The task
So that the copy matches the original, write out every entry exactly.

Records supplied

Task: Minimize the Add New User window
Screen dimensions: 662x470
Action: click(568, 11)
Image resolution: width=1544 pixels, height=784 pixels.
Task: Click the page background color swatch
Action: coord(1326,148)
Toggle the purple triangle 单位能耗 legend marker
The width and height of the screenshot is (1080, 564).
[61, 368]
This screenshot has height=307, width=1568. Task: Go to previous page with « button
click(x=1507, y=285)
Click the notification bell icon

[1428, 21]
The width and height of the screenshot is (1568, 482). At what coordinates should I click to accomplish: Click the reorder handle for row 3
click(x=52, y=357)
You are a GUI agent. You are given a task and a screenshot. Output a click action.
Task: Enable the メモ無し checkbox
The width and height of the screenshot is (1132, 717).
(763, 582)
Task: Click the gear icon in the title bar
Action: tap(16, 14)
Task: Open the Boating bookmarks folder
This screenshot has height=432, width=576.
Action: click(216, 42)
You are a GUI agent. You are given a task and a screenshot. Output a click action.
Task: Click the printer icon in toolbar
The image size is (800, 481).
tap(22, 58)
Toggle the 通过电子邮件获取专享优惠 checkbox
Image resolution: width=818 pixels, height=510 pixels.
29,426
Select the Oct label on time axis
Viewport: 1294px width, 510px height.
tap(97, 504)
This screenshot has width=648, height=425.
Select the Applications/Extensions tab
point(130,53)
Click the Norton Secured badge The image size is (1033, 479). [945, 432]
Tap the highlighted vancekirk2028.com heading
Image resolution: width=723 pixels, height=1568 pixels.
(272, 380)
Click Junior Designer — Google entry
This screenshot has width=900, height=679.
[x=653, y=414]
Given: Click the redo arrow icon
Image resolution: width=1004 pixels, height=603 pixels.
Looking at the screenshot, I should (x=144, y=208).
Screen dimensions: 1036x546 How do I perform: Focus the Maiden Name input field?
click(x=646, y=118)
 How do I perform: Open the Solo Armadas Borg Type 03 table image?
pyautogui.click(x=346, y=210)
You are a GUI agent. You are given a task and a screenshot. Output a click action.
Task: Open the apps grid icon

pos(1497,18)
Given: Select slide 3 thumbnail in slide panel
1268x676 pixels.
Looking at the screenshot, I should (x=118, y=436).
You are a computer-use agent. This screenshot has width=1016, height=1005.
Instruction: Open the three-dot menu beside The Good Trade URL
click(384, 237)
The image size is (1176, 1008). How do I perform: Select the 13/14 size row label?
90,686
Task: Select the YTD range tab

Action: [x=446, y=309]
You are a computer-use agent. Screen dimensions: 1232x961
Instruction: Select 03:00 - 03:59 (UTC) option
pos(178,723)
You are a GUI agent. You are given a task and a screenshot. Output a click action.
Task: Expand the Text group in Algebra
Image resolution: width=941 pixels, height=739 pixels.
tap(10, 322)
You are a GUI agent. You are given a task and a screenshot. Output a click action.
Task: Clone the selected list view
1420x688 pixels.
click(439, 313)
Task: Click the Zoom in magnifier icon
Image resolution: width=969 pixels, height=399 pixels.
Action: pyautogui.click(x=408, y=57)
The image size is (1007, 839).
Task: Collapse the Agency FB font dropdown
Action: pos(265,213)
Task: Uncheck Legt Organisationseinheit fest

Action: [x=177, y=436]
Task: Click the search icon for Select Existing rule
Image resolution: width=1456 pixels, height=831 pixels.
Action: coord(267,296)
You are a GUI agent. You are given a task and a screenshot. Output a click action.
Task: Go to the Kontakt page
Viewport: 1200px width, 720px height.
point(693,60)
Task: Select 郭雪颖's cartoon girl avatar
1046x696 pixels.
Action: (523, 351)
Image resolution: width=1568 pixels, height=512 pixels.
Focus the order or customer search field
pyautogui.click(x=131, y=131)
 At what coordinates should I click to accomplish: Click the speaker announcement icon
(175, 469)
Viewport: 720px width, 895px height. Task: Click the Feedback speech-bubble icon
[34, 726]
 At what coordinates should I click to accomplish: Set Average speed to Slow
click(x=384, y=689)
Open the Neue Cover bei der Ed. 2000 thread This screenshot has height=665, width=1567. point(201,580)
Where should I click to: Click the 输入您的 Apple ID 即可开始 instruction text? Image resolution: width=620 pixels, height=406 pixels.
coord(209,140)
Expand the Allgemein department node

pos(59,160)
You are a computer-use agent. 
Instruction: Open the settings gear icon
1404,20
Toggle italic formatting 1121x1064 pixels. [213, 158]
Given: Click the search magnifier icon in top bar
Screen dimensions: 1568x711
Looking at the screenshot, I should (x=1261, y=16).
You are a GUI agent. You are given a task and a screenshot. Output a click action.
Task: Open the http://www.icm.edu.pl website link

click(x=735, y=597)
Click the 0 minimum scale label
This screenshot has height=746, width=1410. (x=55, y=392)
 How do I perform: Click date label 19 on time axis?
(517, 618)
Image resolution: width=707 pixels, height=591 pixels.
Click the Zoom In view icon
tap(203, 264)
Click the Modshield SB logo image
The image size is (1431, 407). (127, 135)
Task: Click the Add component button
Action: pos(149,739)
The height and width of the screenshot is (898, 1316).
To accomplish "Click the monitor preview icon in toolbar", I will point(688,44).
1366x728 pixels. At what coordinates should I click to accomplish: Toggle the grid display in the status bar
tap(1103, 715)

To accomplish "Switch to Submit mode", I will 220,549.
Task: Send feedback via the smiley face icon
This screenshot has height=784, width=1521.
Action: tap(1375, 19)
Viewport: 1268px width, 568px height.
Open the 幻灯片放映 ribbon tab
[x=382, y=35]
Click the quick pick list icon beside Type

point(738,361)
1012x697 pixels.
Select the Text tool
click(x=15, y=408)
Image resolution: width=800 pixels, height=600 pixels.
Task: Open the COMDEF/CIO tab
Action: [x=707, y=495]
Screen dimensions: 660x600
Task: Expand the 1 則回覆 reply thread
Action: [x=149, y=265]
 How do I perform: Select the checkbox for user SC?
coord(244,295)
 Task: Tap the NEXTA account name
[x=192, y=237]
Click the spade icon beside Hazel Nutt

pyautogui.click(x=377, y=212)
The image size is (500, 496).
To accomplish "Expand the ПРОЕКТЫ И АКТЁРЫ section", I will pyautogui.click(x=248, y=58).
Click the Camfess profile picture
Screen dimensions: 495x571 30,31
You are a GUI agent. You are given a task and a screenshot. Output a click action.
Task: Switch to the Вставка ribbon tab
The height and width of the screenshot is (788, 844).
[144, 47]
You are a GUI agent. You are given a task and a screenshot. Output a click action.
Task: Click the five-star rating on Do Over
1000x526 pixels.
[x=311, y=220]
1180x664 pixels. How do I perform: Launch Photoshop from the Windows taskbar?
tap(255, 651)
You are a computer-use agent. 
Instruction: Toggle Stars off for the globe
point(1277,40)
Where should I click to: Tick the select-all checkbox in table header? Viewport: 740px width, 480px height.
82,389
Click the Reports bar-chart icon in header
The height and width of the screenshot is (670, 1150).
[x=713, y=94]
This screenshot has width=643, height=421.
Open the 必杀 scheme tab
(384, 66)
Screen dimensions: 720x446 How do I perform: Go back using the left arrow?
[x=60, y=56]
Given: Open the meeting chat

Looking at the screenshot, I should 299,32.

Solution
Task: Minimize the Add New User window
Screen dimensions: 662x470
Action: click(568, 11)
Image resolution: width=1544 pixels, height=784 pixels.
Task: Click the page background color swatch
Action: coord(1326,148)
Toggle the purple triangle 单位能耗 legend marker
The width and height of the screenshot is (1080, 564).
[61, 368]
This screenshot has height=307, width=1568. Task: Go to previous page with « button
click(x=1507, y=285)
Click the notification bell icon

[1428, 21]
The width and height of the screenshot is (1568, 482). At what coordinates should I click to accomplish: Click the reorder handle for row 3
click(x=52, y=357)
You are a GUI agent. You are given a task and a screenshot. Output a click action.
Task: Enable the メモ無し checkbox
The width and height of the screenshot is (1132, 717).
(763, 582)
Task: Click the gear icon in the title bar
Action: tap(16, 14)
Task: Open the Boating bookmarks folder
This screenshot has height=432, width=576.
Action: click(216, 42)
You are a GUI agent. You are given a task and a screenshot. Output a click action.
Task: Click the printer icon in toolbar
The image size is (800, 481).
tap(22, 58)
Toggle the 通过电子邮件获取专享优惠 checkbox
Image resolution: width=818 pixels, height=510 pixels.
29,426
Select the Oct label on time axis
Viewport: 1294px width, 510px height.
tap(97, 504)
This screenshot has width=648, height=425.
Select the Applications/Extensions tab
point(130,53)
Click the Norton Secured badge The image size is (1033, 479). [945, 432]
Tap the highlighted vancekirk2028.com heading
Image resolution: width=723 pixels, height=1568 pixels.
(272, 380)
Click Junior Designer — Google entry
This screenshot has width=900, height=679.
[x=653, y=414]
Given: Click the redo arrow icon
Image resolution: width=1004 pixels, height=603 pixels.
Looking at the screenshot, I should (x=144, y=208).
Screen dimensions: 1036x546 How do I perform: Focus the Maiden Name input field?
click(x=646, y=118)
 How do I perform: Open the Solo Armadas Borg Type 03 table image?
pyautogui.click(x=346, y=210)
You are a GUI agent. You are given a task and a screenshot. Output a click action.
Task: Open the apps grid icon

pos(1497,18)
Given: Select slide 3 thumbnail in slide panel
1268x676 pixels.
Looking at the screenshot, I should (x=118, y=436).
You are a computer-use agent. This screenshot has width=1016, height=1005.
Instruction: Open the three-dot menu beside The Good Trade URL
click(384, 237)
The image size is (1176, 1008). How do I perform: Select the 13/14 size row label?
90,686
Task: Select the YTD range tab

Action: [x=446, y=309]
You are a computer-use agent. Screen dimensions: 1232x961
Instruction: Select 03:00 - 03:59 (UTC) option
pos(178,723)
You are a GUI agent. You are given a task and a screenshot. Output a click action.
Task: Expand the Text group in Algebra
Image resolution: width=941 pixels, height=739 pixels.
tap(10, 322)
You are a GUI agent. You are given a task and a screenshot. Output a click action.
Task: Clone the selected list view
1420x688 pixels.
click(439, 313)
Task: Click the Zoom in magnifier icon
Image resolution: width=969 pixels, height=399 pixels.
Action: pyautogui.click(x=408, y=57)
The image size is (1007, 839).
Task: Collapse the Agency FB font dropdown
Action: pos(265,213)
Task: Uncheck Legt Organisationseinheit fest

Action: [x=177, y=436]
Task: Click the search icon for Select Existing rule
Image resolution: width=1456 pixels, height=831 pixels.
Action: coord(267,296)
You are a GUI agent. You are given a task and a screenshot. Output a click action.
Task: Go to the Kontakt page
Viewport: 1200px width, 720px height.
point(693,60)
Task: Select 郭雪颖's cartoon girl avatar
1046x696 pixels.
Action: (523, 351)
Image resolution: width=1568 pixels, height=512 pixels.
Focus the order or customer search field
pyautogui.click(x=131, y=131)
 At what coordinates should I click to accomplish: Click the speaker announcement icon
(175, 469)
Viewport: 720px width, 895px height. Task: Click the Feedback speech-bubble icon
[34, 726]
 At what coordinates should I click to accomplish: Set Average speed to Slow
click(x=384, y=689)
Open the Neue Cover bei der Ed. 2000 thread This screenshot has height=665, width=1567. point(201,580)
Where should I click to: Click the 输入您的 Apple ID 即可开始 instruction text? Image resolution: width=620 pixels, height=406 pixels.
coord(209,140)
Expand the Allgemein department node

pos(59,160)
You are a computer-use agent. 
Instruction: Open the settings gear icon
1404,20
Toggle italic formatting 1121x1064 pixels. [213, 158]
Given: Click the search magnifier icon in top bar
Screen dimensions: 1568x711
Looking at the screenshot, I should (x=1261, y=16).
You are a GUI agent. You are given a task and a screenshot. Output a click action.
Task: Open the http://www.icm.edu.pl website link

click(x=735, y=597)
Click the 0 minimum scale label
This screenshot has height=746, width=1410. (x=55, y=392)
 How do I perform: Click date label 19 on time axis?
(517, 618)
Image resolution: width=707 pixels, height=591 pixels.
Click the Zoom In view icon
tap(203, 264)
Click the Modshield SB logo image
The image size is (1431, 407). (127, 135)
Task: Click the Add component button
Action: pos(149,739)
The height and width of the screenshot is (898, 1316).
To accomplish "Click the monitor preview icon in toolbar", I will point(688,44).
1366x728 pixels. At what coordinates should I click to accomplish: Toggle the grid display in the status bar
tap(1103, 715)

To accomplish "Switch to Submit mode", I will 220,549.
Task: Send feedback via the smiley face icon
This screenshot has height=784, width=1521.
Action: tap(1375, 19)
Viewport: 1268px width, 568px height.
Open the 幻灯片放映 ribbon tab
[x=382, y=35]
Click the quick pick list icon beside Type

point(738,361)
1012x697 pixels.
Select the Text tool
click(x=15, y=408)
Image resolution: width=800 pixels, height=600 pixels.
Task: Open the COMDEF/CIO tab
Action: [x=707, y=495]
Screen dimensions: 660x600
Task: Expand the 1 則回覆 reply thread
Action: [x=149, y=265]
 How do I perform: Select the checkbox for user SC?
coord(244,295)
 Task: Tap the NEXTA account name
[x=192, y=237]
Click the spade icon beside Hazel Nutt

pyautogui.click(x=377, y=212)
The image size is (500, 496).
To accomplish "Expand the ПРОЕКТЫ И АКТЁРЫ section", I will pyautogui.click(x=248, y=58).
Click the Camfess profile picture
Screen dimensions: 495x571 30,31
You are a GUI agent. You are given a task and a screenshot. Output a click action.
Task: Switch to the Вставка ribbon tab
The height and width of the screenshot is (788, 844).
[144, 47]
You are a GUI agent. You are given a task and a screenshot. Output a click action.
Task: Click the five-star rating on Do Over
1000x526 pixels.
[x=311, y=220]
1180x664 pixels. How do I perform: Launch Photoshop from the Windows taskbar?
tap(255, 651)
You are a computer-use agent. 
Instruction: Toggle Stars off for the globe
point(1277,40)
Where should I click to: Tick the select-all checkbox in table header? Viewport: 740px width, 480px height.
82,389
Click the Reports bar-chart icon in header
The height and width of the screenshot is (670, 1150).
[x=713, y=94]
This screenshot has width=643, height=421.
Open the 必杀 scheme tab
(384, 66)
Screen dimensions: 720x446 How do I perform: Go back using the left arrow?
[x=60, y=56]
Given: Open the meeting chat

Looking at the screenshot, I should 299,32.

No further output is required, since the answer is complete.